(TASK INSTRUCTIONS): Can you rewrite the material below as a numbered list, one line per item, with the blank lines left out?
Top of SUPPLIED RECORDS
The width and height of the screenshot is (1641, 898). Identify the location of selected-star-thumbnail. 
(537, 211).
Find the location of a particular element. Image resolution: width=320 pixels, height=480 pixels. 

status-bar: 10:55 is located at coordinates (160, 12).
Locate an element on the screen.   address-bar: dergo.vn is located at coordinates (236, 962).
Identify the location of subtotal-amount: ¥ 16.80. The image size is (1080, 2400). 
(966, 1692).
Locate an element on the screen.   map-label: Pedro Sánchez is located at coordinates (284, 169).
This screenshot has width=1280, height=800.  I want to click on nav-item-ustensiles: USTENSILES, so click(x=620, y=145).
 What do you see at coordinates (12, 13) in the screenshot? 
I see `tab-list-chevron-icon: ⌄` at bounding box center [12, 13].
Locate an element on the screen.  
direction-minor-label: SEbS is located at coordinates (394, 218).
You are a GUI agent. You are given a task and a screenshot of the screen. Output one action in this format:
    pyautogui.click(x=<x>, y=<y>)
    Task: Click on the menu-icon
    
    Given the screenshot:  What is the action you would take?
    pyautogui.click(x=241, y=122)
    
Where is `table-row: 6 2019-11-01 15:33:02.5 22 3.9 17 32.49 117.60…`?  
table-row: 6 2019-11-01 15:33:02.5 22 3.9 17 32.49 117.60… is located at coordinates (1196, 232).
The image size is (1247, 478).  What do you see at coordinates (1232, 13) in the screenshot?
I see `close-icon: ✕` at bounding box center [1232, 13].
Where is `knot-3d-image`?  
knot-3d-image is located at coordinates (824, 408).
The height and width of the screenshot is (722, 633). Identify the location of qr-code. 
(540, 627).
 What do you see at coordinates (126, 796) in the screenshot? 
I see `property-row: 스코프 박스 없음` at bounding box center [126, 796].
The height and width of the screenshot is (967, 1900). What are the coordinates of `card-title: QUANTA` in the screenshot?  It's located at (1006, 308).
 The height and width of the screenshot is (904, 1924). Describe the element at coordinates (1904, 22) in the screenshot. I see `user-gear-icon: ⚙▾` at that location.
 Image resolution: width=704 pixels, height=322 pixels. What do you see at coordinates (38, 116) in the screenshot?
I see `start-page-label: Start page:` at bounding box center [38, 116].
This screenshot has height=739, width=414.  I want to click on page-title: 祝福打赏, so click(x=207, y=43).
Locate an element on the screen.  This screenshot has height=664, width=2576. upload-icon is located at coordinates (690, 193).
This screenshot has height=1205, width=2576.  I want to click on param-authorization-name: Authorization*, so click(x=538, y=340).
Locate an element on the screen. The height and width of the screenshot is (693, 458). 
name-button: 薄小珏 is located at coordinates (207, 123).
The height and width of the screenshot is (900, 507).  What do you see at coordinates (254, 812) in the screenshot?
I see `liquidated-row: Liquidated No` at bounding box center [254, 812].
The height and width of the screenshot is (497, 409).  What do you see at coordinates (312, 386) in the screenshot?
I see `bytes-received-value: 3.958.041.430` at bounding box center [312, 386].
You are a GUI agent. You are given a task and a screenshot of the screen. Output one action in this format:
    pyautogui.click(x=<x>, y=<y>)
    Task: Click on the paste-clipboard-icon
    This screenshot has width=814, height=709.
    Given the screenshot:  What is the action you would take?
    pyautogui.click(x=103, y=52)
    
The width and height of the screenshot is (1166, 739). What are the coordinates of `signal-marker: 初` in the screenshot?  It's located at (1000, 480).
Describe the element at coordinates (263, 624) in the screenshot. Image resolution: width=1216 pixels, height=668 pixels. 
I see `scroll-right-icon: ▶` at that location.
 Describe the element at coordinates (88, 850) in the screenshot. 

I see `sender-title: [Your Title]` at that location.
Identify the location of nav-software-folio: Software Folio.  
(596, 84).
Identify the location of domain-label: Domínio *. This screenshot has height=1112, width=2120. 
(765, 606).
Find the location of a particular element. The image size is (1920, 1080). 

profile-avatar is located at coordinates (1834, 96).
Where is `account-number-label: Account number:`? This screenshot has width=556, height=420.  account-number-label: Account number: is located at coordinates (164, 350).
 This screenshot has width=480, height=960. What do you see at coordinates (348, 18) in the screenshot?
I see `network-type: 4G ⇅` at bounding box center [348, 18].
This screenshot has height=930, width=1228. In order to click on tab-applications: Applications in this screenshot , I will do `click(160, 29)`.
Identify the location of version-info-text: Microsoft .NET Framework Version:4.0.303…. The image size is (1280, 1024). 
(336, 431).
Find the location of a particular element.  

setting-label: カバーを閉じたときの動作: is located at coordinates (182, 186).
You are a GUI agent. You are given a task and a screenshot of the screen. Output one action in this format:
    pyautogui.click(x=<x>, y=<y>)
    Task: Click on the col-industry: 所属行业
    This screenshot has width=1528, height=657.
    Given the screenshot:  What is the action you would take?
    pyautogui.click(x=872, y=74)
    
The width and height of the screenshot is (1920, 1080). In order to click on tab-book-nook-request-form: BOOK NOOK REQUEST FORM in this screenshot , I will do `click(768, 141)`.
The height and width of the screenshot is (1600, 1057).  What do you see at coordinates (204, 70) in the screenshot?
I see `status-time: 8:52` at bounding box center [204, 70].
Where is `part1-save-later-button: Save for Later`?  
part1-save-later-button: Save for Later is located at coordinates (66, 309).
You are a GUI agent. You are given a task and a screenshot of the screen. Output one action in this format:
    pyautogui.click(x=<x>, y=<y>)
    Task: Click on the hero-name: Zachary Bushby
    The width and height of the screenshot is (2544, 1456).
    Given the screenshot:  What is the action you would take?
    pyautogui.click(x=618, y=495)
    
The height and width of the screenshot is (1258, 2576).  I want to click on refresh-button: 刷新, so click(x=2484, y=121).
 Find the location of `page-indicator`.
Bottom of SUPPLIED RECORDS
(ANSWER):
1. The width and height of the screenshot is (1641, 898). Identify the location of selected-star-thumbnail. 
2. (537, 211).
3. Find the location of a particular element. Image resolution: width=320 pixels, height=480 pixels. 
4. status-bar: 10:55 is located at coordinates (160, 12).
5. Locate an element on the screen.   address-bar: dergo.vn is located at coordinates (236, 962).
6. Identify the location of subtotal-amount: ¥ 16.80. The image size is (1080, 2400). 
7. (966, 1692).
8. Locate an element on the screen.   map-label: Pedro Sánchez is located at coordinates (284, 169).
9. This screenshot has width=1280, height=800.  I want to click on nav-item-ustensiles: USTENSILES, so click(x=620, y=145).
10.  What do you see at coordinates (12, 13) in the screenshot? 
11. I see `tab-list-chevron-icon: ⌄` at bounding box center [12, 13].
12. Locate an element on the screen.  
13. direction-minor-label: SEbS is located at coordinates (394, 218).
14. You are a GUI agent. You are given a task and a screenshot of the screen. Output one action in this format:
15.     pyautogui.click(x=<x>, y=<y>)
16.     Task: Click on the menu-icon
17.     Given the screenshot:  What is the action you would take?
18.     pyautogui.click(x=241, y=122)
19. Where is `table-row: 6 2019-11-01 15:33:02.5 22 3.9 17 32.49 117.60…`?  
20. table-row: 6 2019-11-01 15:33:02.5 22 3.9 17 32.49 117.60… is located at coordinates (1196, 232).
21. The image size is (1247, 478).  What do you see at coordinates (1232, 13) in the screenshot?
22. I see `close-icon: ✕` at bounding box center [1232, 13].
23. Where is `knot-3d-image`?  
24. knot-3d-image is located at coordinates (824, 408).
25. The height and width of the screenshot is (722, 633). Identify the location of qr-code. 
26. (540, 627).
27.  What do you see at coordinates (126, 796) in the screenshot? 
28. I see `property-row: 스코프 박스 없음` at bounding box center [126, 796].
29. The height and width of the screenshot is (967, 1900). What are the coordinates of `card-title: QUANTA` in the screenshot?  It's located at (1006, 308).
30.  The height and width of the screenshot is (904, 1924). Describe the element at coordinates (1904, 22) in the screenshot. I see `user-gear-icon: ⚙▾` at that location.
31.  Image resolution: width=704 pixels, height=322 pixels. What do you see at coordinates (38, 116) in the screenshot?
32. I see `start-page-label: Start page:` at bounding box center [38, 116].
33. This screenshot has height=739, width=414.  I want to click on page-title: 祝福打赏, so click(x=207, y=43).
34. Locate an element on the screen.  This screenshot has height=664, width=2576. upload-icon is located at coordinates (690, 193).
35. This screenshot has height=1205, width=2576.  I want to click on param-authorization-name: Authorization*, so click(x=538, y=340).
36. Locate an element on the screen. The height and width of the screenshot is (693, 458). 
37. name-button: 薄小珏 is located at coordinates (207, 123).
38. The height and width of the screenshot is (900, 507).  What do you see at coordinates (254, 812) in the screenshot?
39. I see `liquidated-row: Liquidated No` at bounding box center [254, 812].
40. The height and width of the screenshot is (497, 409).  What do you see at coordinates (312, 386) in the screenshot?
41. I see `bytes-received-value: 3.958.041.430` at bounding box center [312, 386].
42. You are a GUI agent. You are given a task and a screenshot of the screen. Output one action in this format:
43.     pyautogui.click(x=<x>, y=<y>)
44.     Task: Click on the paste-clipboard-icon
45.     This screenshot has width=814, height=709.
46.     Given the screenshot:  What is the action you would take?
47.     pyautogui.click(x=103, y=52)
48. The width and height of the screenshot is (1166, 739). What are the coordinates of `signal-marker: 初` in the screenshot?  It's located at (1000, 480).
49. Describe the element at coordinates (263, 624) in the screenshot. Image resolution: width=1216 pixels, height=668 pixels. 
50. I see `scroll-right-icon: ▶` at that location.
51.  Describe the element at coordinates (88, 850) in the screenshot. 
52. I see `sender-title: [Your Title]` at that location.
53. Identify the location of nav-software-folio: Software Folio.  
54. (596, 84).
55. Identify the location of domain-label: Domínio *. This screenshot has height=1112, width=2120. 
56. (765, 606).
57. Find the location of a particular element. The image size is (1920, 1080). 
58. profile-avatar is located at coordinates (1834, 96).
59. Where is `account-number-label: Account number:`? This screenshot has width=556, height=420.  account-number-label: Account number: is located at coordinates (164, 350).
60.  This screenshot has width=480, height=960. What do you see at coordinates (348, 18) in the screenshot?
61. I see `network-type: 4G ⇅` at bounding box center [348, 18].
62. This screenshot has height=930, width=1228. In order to click on tab-applications: Applications in this screenshot , I will do `click(160, 29)`.
63. Identify the location of version-info-text: Microsoft .NET Framework Version:4.0.303…. The image size is (1280, 1024). 
64. (336, 431).
65. Find the location of a particular element.  
66. setting-label: カバーを閉じたときの動作: is located at coordinates (182, 186).
67. You are a GUI agent. You are given a task and a screenshot of the screen. Output one action in this format:
68.     pyautogui.click(x=<x>, y=<y>)
69.     Task: Click on the col-industry: 所属行业
70.     This screenshot has width=1528, height=657.
71.     Given the screenshot:  What is the action you would take?
72.     pyautogui.click(x=872, y=74)
73. The width and height of the screenshot is (1920, 1080). In order to click on tab-book-nook-request-form: BOOK NOOK REQUEST FORM in this screenshot , I will do `click(768, 141)`.
74. The height and width of the screenshot is (1600, 1057).  What do you see at coordinates (204, 70) in the screenshot?
75. I see `status-time: 8:52` at bounding box center [204, 70].
76. Where is `part1-save-later-button: Save for Later`?  
77. part1-save-later-button: Save for Later is located at coordinates (66, 309).
78. You are a GUI agent. You are given a task and a screenshot of the screen. Output one action in this format:
79.     pyautogui.click(x=<x>, y=<y>)
80.     Task: Click on the hero-name: Zachary Bushby
81.     The width and height of the screenshot is (2544, 1456).
82.     Given the screenshot:  What is the action you would take?
83.     pyautogui.click(x=618, y=495)
84. The height and width of the screenshot is (1258, 2576).  I want to click on refresh-button: 刷新, so click(x=2484, y=121).
85.  Find the location of `page-indicator`.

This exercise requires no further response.